22) Who founded the Ballets Russes?
A) Frederic Chopin
B) Sergey Diaghilev
C) Pyotr Tchaikovsky
D) Mikhail Baryshnikov
Answer: B
Sergey Diaghilev founded the Ballets Russes. Among his associates were Vaslav Nijinsky, George Balanchine, Anna Pavlova, Pablo Picasso, Igor Stravinsky, and Claude Debussy.

 

23) What is the name for a traditional Argentine music and dance?
A) Toreador
B) Tango
C) Waltz
D) Jazz
Answer: B
The folk music of Argentina consisted largely of sad songs sung to the guitar. This music became a part of the tango—Argentina’s major contribution to popular music and dance.

 

24) Who was Fred Astaire’s best-known dancing partner?
A) Mimi Rogers
B) Ginger Baker
C) Ethel Waters
D) Ginger Rogers
Answer: D
Ginger Rogers danced with Fred Astaire in several popular films, including Top Hat.

• SUPPLIED RECORDS
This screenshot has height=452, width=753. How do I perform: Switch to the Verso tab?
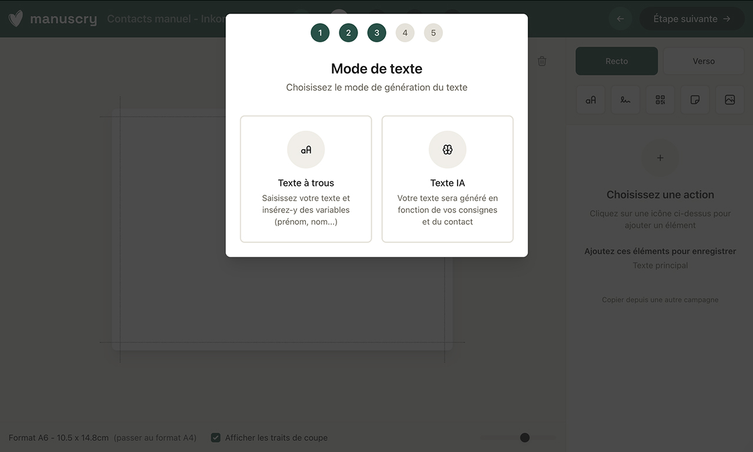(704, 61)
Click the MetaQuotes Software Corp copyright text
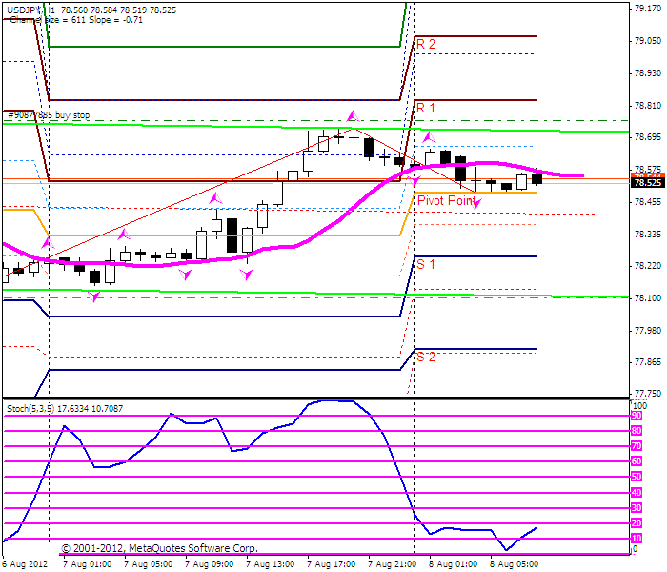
--
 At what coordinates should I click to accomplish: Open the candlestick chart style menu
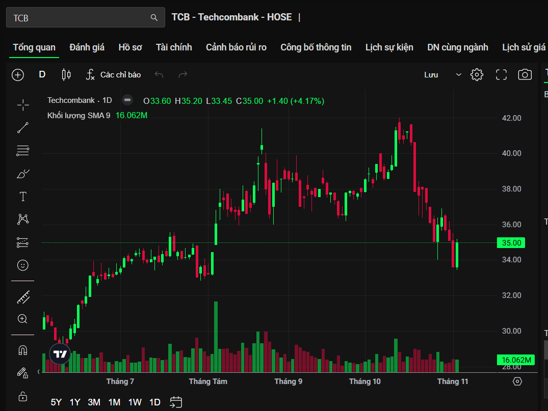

• QUESTIONS TO ANSWER
1: Please print the part of the dance and music quiz between "A) Toreador" and "music and dance.", inclusive.
2: Which film does the dance and music quiz name as one where Ginger Rogers danced with Fred Astaire?
None of the data matters here.

• WRITTEN ANSWERS
1:
A) Toreador
B) Tango
C) Waltz
D) Jazz
Answer: B
The folk music of Argentina consisted largely of sad songs sung to the guitar. This music became a part of the tango—Argentina’s major contribution to popular music and dance.

2: Top Hat